I began to be sure my benefactor was a gangster. And yet . . . if this were so why had he wheedled credit from the barkeep? Was it simply an elaborate blind? It seemed hardly worth it.
"A dividend," I said, "or a rope."
"Most gangsters die of old age. Or competition. Ain't one been hung I can think of the last five-six years. But I see you've no stomach for it. Tell me, Hodge--you Whig or Populist?"
The sudden change of subject bewildered me. "Why... Populist, I guess."
"Why?"
"Oh. . . I don't know. . ." I thought of some of the discussions that used to go on among the men around the smithy. "The Whigs' 'Property, Protection, Permanent Population'--what does it mean to me?"

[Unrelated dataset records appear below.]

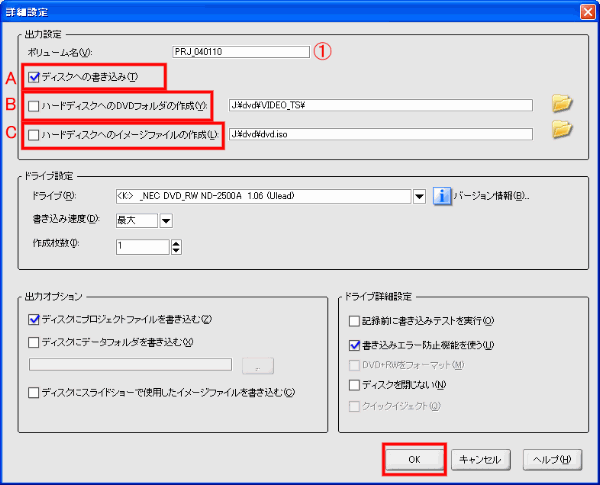Screen dimensions: 600x485
Task: Check ディスクを閉じない option
Action: [354, 384]
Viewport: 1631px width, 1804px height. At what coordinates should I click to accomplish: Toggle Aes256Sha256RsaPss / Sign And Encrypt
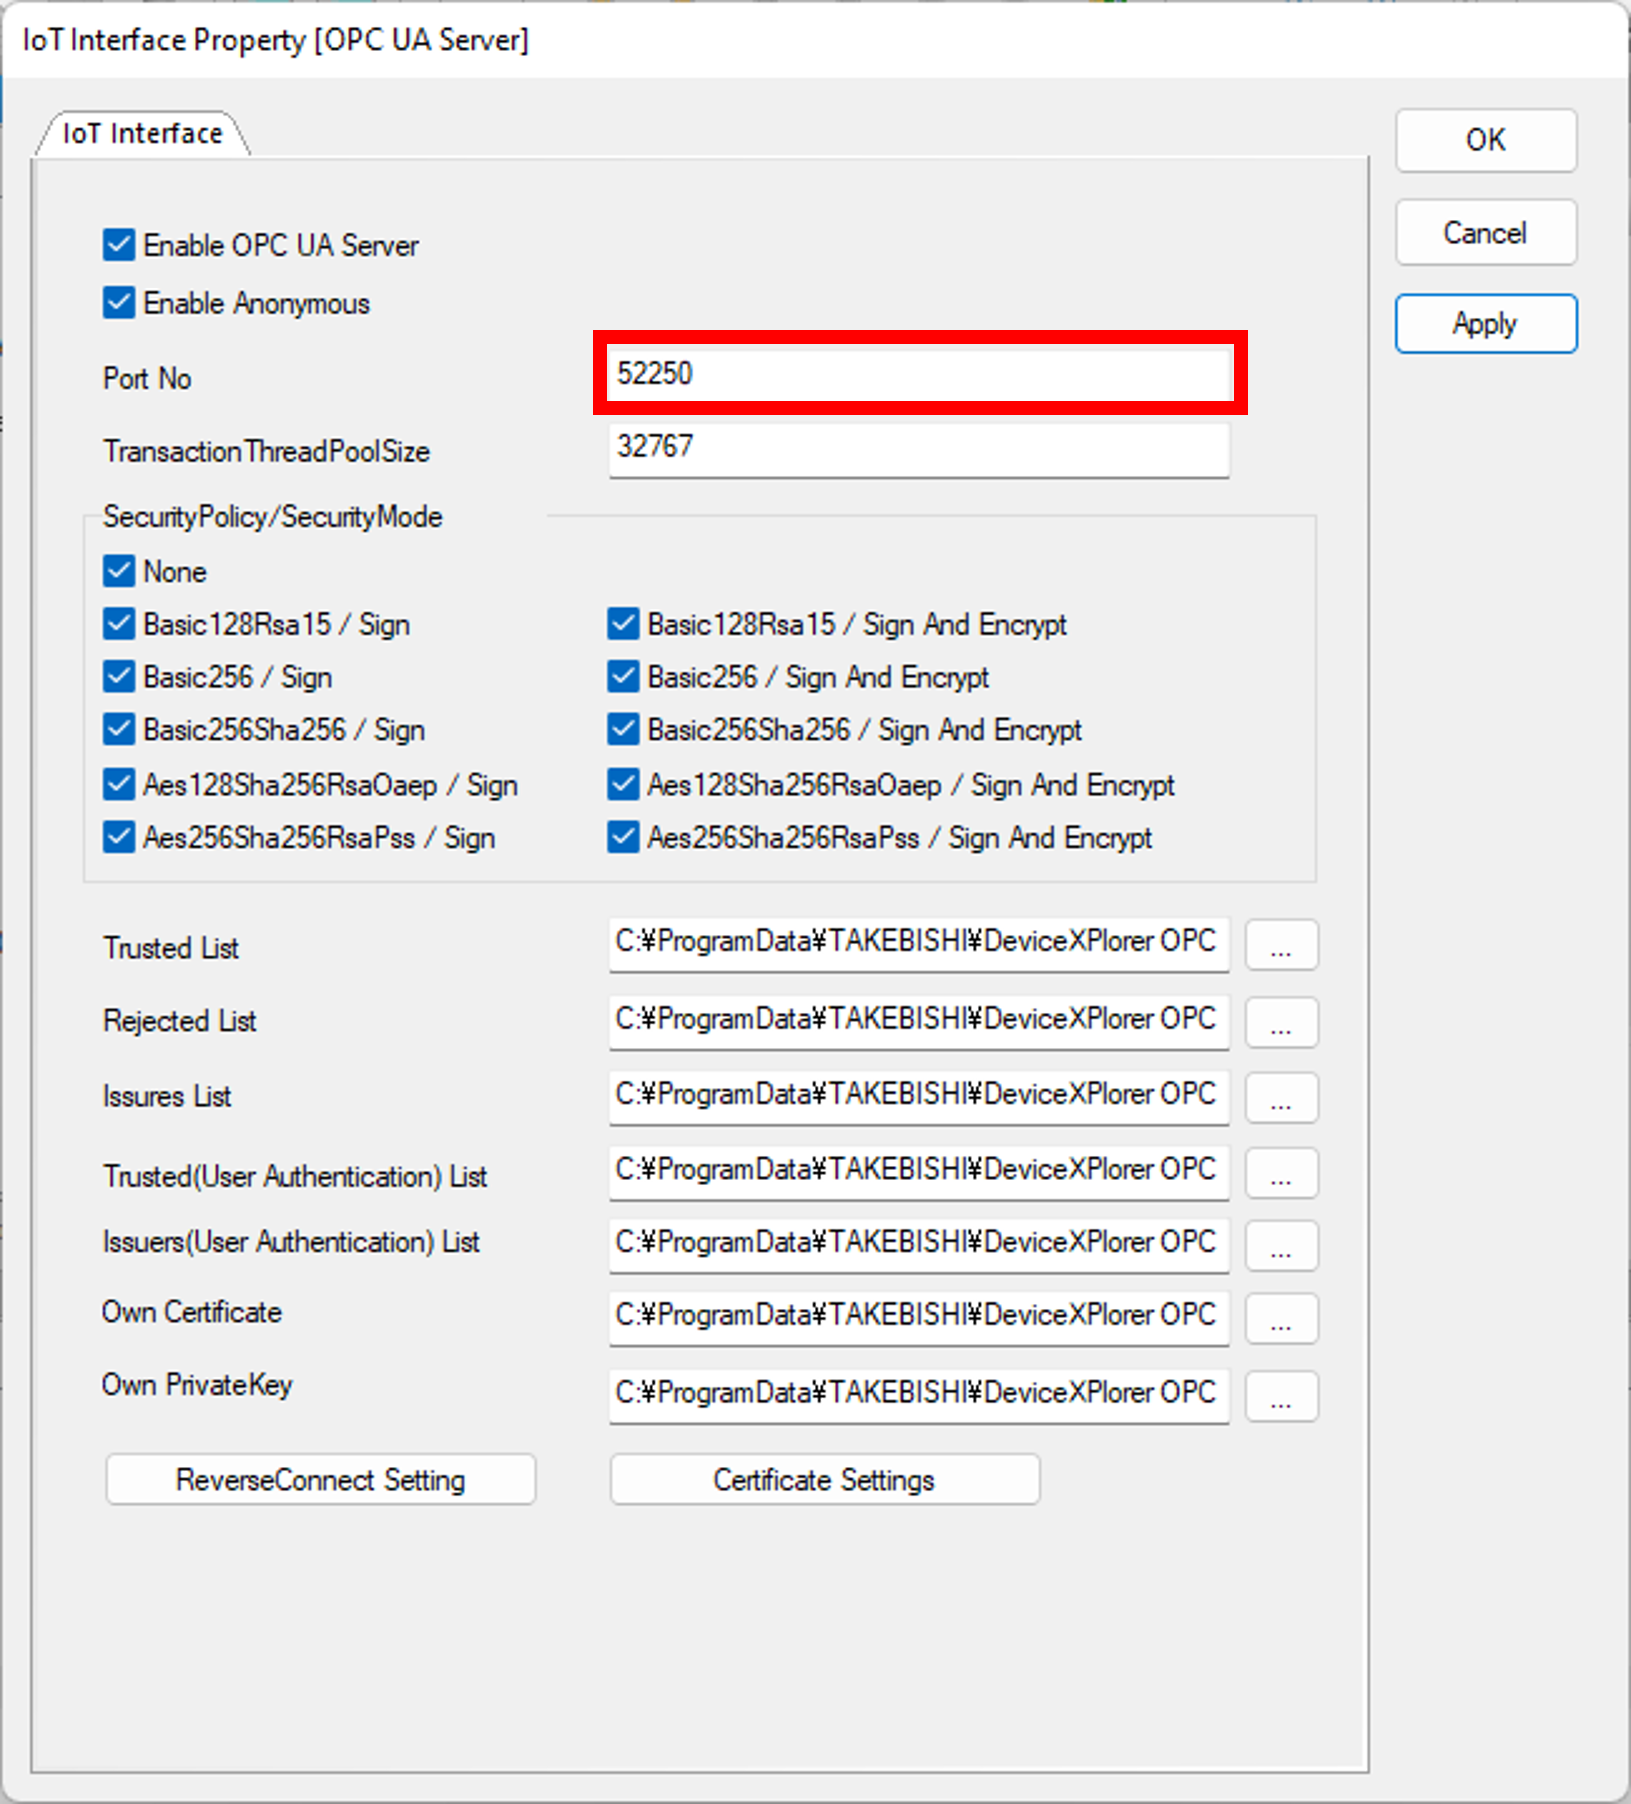623,837
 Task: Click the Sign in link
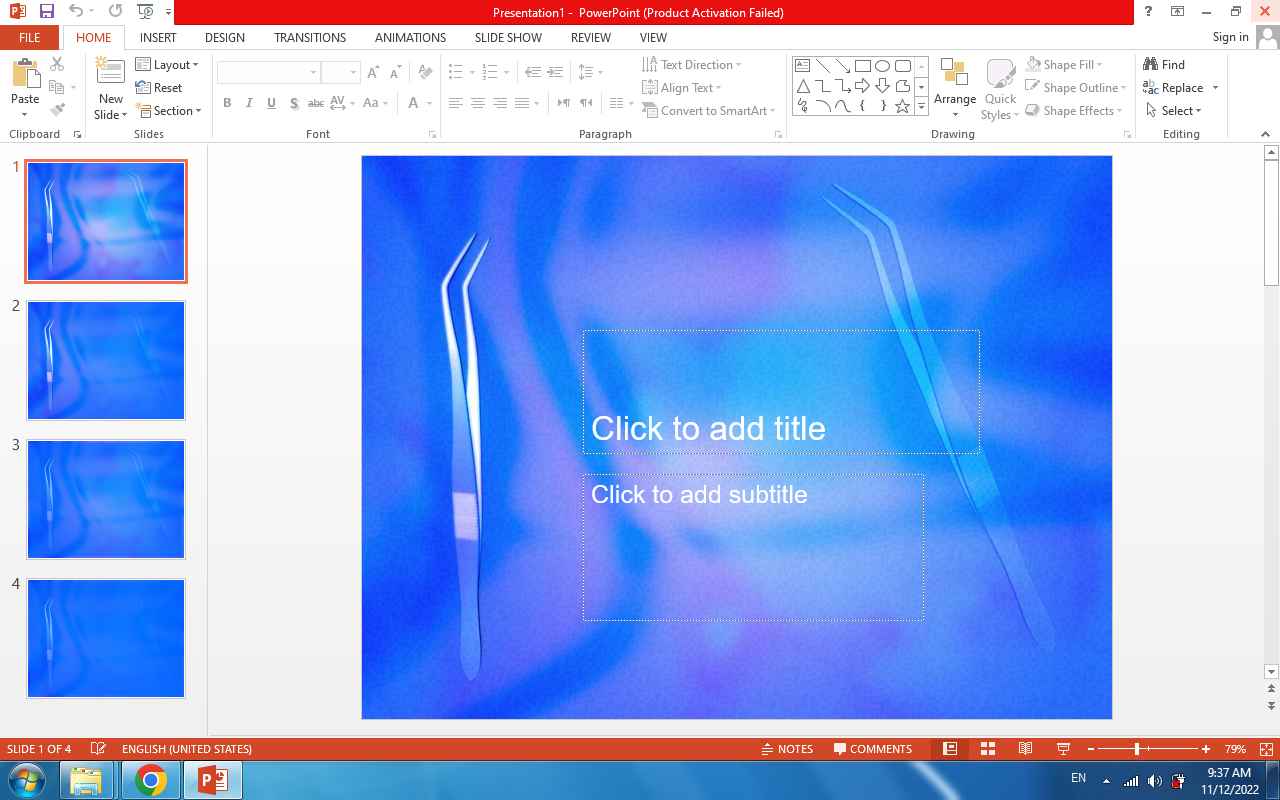click(x=1230, y=37)
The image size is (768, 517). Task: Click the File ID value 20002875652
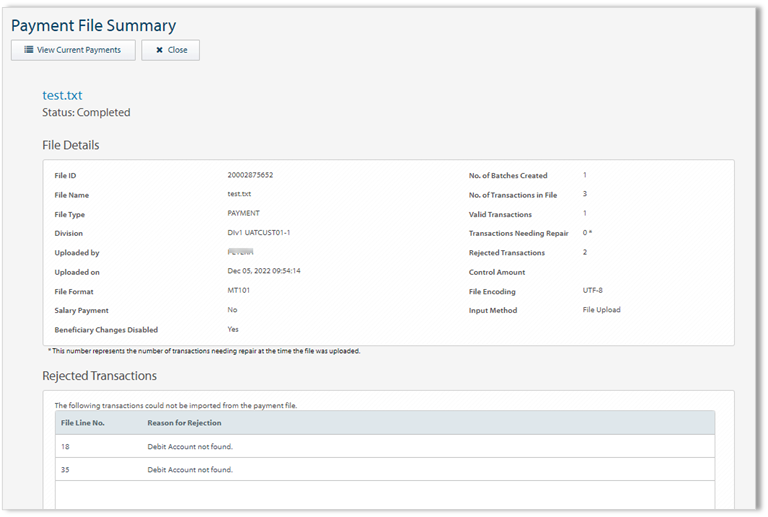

"Tell you, boy, means this: Property for the Confederates who own factories here and don't want to pay taxes. Protection for foreign capital to come in and buy or hire. Permanent population--cheap native labor. Build up a prosperous employing class."
"Yes, I know. I can't see how it helps. I've heard Whigs at home say the money's bound to seep down from above, but it seems awfully roundabout. And not very efficient."
He reached over and clapped me lightly on the shoulder. "That's my boy," he said. "They can't fool you."
I wasn't entirely pleased by his commendation. "And protection means paying more for things than they're worth."
" 'Tain't only that, Hodge, it's a damn lie as well. Whigs never even tried protection when they was in. Didn't dast. Knew the other countries wouldn't let them."
"As for 'permanent population' ... well, those who can't make a living are going to go on emigrating to prosperous countries. Permanent population means dwindling population if it means anything."
"Ah," he said. "You got a head on your shoulders, Hodge. You're all right; books won't hurt you. But what about emigrating? Yourself, I mean?"